GIVEN INSTRUCTION
Rewrite every row below, changing "How do I perform" to "How can I carry out" each time it appears and keeping everything else the same.
● ● ●
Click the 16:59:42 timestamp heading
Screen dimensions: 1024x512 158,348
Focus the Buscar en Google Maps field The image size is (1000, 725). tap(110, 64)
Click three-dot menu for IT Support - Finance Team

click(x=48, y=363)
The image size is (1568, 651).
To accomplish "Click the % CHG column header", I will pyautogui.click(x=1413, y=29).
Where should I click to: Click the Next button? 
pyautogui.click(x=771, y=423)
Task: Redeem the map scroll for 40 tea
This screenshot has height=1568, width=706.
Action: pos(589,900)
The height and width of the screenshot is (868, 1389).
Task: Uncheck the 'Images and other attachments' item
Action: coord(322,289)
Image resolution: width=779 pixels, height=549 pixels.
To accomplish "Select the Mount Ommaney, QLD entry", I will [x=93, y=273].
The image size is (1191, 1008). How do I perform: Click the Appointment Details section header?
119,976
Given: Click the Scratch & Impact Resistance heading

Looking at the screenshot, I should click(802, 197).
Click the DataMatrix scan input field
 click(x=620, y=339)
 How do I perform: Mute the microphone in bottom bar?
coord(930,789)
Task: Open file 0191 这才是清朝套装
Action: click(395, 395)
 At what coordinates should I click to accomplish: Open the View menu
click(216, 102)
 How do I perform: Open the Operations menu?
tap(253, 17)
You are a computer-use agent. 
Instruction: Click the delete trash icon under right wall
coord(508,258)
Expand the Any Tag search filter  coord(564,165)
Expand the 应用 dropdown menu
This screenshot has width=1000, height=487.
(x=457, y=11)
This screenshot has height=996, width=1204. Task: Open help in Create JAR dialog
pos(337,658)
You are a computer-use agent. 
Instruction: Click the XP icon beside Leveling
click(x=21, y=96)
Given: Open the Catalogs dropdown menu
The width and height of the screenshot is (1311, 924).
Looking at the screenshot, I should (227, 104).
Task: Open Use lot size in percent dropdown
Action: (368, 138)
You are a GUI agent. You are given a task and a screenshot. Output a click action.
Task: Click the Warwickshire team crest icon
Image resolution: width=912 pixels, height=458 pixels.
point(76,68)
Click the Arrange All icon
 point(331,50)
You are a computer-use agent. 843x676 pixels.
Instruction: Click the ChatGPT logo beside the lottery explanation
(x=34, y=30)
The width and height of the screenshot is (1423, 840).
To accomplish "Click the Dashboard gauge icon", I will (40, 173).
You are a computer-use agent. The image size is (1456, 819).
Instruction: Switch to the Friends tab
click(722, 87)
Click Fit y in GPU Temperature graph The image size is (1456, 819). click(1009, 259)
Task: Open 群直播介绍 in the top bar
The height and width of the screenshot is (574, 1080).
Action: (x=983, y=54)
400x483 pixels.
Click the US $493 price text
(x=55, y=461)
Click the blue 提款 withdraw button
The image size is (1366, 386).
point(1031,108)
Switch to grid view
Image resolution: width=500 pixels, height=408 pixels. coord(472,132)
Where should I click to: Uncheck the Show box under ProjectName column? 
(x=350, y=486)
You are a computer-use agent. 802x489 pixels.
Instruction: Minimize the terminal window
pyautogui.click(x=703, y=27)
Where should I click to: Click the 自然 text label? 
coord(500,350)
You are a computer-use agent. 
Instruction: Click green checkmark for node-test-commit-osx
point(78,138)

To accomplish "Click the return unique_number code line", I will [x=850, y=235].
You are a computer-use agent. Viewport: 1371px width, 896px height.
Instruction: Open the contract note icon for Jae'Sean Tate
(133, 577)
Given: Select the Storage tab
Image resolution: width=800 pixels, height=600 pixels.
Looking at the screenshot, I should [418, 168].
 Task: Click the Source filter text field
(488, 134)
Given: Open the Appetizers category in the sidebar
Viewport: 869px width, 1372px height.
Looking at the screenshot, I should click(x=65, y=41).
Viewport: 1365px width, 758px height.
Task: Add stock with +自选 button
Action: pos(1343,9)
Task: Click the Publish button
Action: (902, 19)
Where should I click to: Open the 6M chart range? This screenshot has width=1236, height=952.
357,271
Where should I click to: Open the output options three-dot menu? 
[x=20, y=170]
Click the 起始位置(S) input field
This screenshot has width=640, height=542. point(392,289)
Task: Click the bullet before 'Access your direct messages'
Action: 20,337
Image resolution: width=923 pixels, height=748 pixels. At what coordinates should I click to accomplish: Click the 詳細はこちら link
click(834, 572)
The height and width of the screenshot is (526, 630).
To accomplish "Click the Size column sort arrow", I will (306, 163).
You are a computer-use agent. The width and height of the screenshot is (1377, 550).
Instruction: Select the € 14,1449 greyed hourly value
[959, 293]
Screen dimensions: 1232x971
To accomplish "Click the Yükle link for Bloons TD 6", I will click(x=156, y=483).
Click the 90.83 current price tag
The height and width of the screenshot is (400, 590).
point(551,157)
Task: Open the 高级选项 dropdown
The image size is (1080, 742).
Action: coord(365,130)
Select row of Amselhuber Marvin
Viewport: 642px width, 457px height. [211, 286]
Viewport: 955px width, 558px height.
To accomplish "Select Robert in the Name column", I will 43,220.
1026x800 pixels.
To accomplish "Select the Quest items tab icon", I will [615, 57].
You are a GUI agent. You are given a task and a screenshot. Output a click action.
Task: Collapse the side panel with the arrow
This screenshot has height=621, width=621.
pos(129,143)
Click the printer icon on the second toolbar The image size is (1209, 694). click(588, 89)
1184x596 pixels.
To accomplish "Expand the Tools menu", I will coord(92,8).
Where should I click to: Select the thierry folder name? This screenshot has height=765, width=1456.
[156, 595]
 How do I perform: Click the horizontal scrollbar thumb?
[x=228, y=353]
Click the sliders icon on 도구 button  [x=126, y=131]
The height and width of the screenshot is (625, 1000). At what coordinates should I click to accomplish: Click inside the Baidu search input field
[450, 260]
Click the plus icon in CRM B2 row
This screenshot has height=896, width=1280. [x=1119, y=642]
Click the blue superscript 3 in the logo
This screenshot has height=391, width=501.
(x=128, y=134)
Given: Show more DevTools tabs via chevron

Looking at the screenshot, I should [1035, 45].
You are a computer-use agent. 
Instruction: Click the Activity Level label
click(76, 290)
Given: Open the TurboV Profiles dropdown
● ● ●
FINISHED EXERCISE
Click the 16:59:42 timestamp heading
Screen dimensions: 1024x512 158,348
Focus the Buscar en Google Maps field The image size is (1000, 725). tap(110, 64)
Click three-dot menu for IT Support - Finance Team

click(x=48, y=363)
The image size is (1568, 651).
To accomplish "Click the % CHG column header", I will pyautogui.click(x=1413, y=29).
Where should I click to: Click the Next button? 
pyautogui.click(x=771, y=423)
Task: Redeem the map scroll for 40 tea
This screenshot has height=1568, width=706.
Action: pos(589,900)
The height and width of the screenshot is (868, 1389).
Task: Uncheck the 'Images and other attachments' item
Action: coord(322,289)
Image resolution: width=779 pixels, height=549 pixels.
To accomplish "Select the Mount Ommaney, QLD entry", I will [x=93, y=273].
The image size is (1191, 1008). How can I carry out: Click the Appointment Details section header?
119,976
Given: Click the Scratch & Impact Resistance heading

Looking at the screenshot, I should click(802, 197).
Click the DataMatrix scan input field
 click(x=620, y=339)
 How can I carry out: Mute the microphone in bottom bar?
coord(930,789)
Task: Open file 0191 这才是清朝套装
Action: click(395, 395)
 At what coordinates should I click to accomplish: Open the View menu
click(216, 102)
 How can I carry out: Open the Operations menu?
tap(253, 17)
You are a computer-use agent. 
Instruction: Click the delete trash icon under right wall
coord(508,258)
Expand the Any Tag search filter  coord(564,165)
Expand the 应用 dropdown menu
This screenshot has width=1000, height=487.
(x=457, y=11)
This screenshot has height=996, width=1204. Task: Open help in Create JAR dialog
pos(337,658)
You are a computer-use agent. 
Instruction: Click the XP icon beside Leveling
click(x=21, y=96)
Given: Open the Catalogs dropdown menu
The width and height of the screenshot is (1311, 924).
Looking at the screenshot, I should (227, 104).
Task: Open Use lot size in percent dropdown
Action: (368, 138)
You are a GUI agent. You are given a task and a screenshot. Output a click action.
Task: Click the Warwickshire team crest icon
Image resolution: width=912 pixels, height=458 pixels.
point(76,68)
Click the Arrange All icon
 point(331,50)
You are a computer-use agent. 843x676 pixels.
Instruction: Click the ChatGPT logo beside the lottery explanation
(x=34, y=30)
The width and height of the screenshot is (1423, 840).
To accomplish "Click the Dashboard gauge icon", I will (40, 173).
You are a computer-use agent. The image size is (1456, 819).
Instruction: Switch to the Friends tab
click(722, 87)
Click Fit y in GPU Temperature graph The image size is (1456, 819). click(1009, 259)
Task: Open 群直播介绍 in the top bar
The height and width of the screenshot is (574, 1080).
Action: (x=983, y=54)
400x483 pixels.
Click the US $493 price text
(x=55, y=461)
Click the blue 提款 withdraw button
The image size is (1366, 386).
point(1031,108)
Switch to grid view
Image resolution: width=500 pixels, height=408 pixels. coord(472,132)
Where should I click to: Uncheck the Show box under ProjectName column? 
(x=350, y=486)
You are a computer-use agent. 802x489 pixels.
Instruction: Minimize the terminal window
pyautogui.click(x=703, y=27)
Where should I click to: Click the 自然 text label? 
coord(500,350)
You are a computer-use agent. 
Instruction: Click green checkmark for node-test-commit-osx
point(78,138)

To accomplish "Click the return unique_number code line", I will [x=850, y=235].
You are a computer-use agent. Viewport: 1371px width, 896px height.
Instruction: Open the contract note icon for Jae'Sean Tate
(133, 577)
Given: Select the Storage tab
Image resolution: width=800 pixels, height=600 pixels.
Looking at the screenshot, I should [418, 168].
 Task: Click the Source filter text field
(488, 134)
Given: Open the Appetizers category in the sidebar
Viewport: 869px width, 1372px height.
Looking at the screenshot, I should click(x=65, y=41).
Viewport: 1365px width, 758px height.
Task: Add stock with +自选 button
Action: pos(1343,9)
Task: Click the Publish button
Action: (902, 19)
Where should I click to: Open the 6M chart range? This screenshot has width=1236, height=952.
357,271
Where should I click to: Open the output options three-dot menu? 
[x=20, y=170]
Click the 起始位置(S) input field
This screenshot has width=640, height=542. point(392,289)
Task: Click the bullet before 'Access your direct messages'
Action: 20,337
Image resolution: width=923 pixels, height=748 pixels. At what coordinates should I click to accomplish: Click the 詳細はこちら link
click(834, 572)
The height and width of the screenshot is (526, 630).
To accomplish "Click the Size column sort arrow", I will (306, 163).
You are a computer-use agent. The width and height of the screenshot is (1377, 550).
Instruction: Select the € 14,1449 greyed hourly value
[959, 293]
Screen dimensions: 1232x971
To accomplish "Click the Yükle link for Bloons TD 6", I will click(x=156, y=483).
Click the 90.83 current price tag
The height and width of the screenshot is (400, 590).
point(551,157)
Task: Open the 高级选项 dropdown
The image size is (1080, 742).
Action: coord(365,130)
Select row of Amselhuber Marvin
Viewport: 642px width, 457px height. [211, 286]
Viewport: 955px width, 558px height.
To accomplish "Select Robert in the Name column", I will 43,220.
1026x800 pixels.
To accomplish "Select the Quest items tab icon", I will [615, 57].
You are a GUI agent. You are given a task and a screenshot. Output a click action.
Task: Collapse the side panel with the arrow
This screenshot has height=621, width=621.
pos(129,143)
Click the printer icon on the second toolbar The image size is (1209, 694). click(588, 89)
1184x596 pixels.
To accomplish "Expand the Tools menu", I will coord(92,8).
Where should I click to: Select the thierry folder name? This screenshot has height=765, width=1456.
[156, 595]
 How can I carry out: Click the horizontal scrollbar thumb?
[x=228, y=353]
Click the sliders icon on 도구 button  [x=126, y=131]
The height and width of the screenshot is (625, 1000). At what coordinates should I click to accomplish: Click inside the Baidu search input field
[450, 260]
Click the plus icon in CRM B2 row
This screenshot has height=896, width=1280. [x=1119, y=642]
Click the blue superscript 3 in the logo
This screenshot has height=391, width=501.
(x=128, y=134)
Given: Show more DevTools tabs via chevron

Looking at the screenshot, I should [1035, 45].
You are a computer-use agent. 
Instruction: Click the Activity Level label
click(76, 290)
Given: Open the TurboV Profiles dropdown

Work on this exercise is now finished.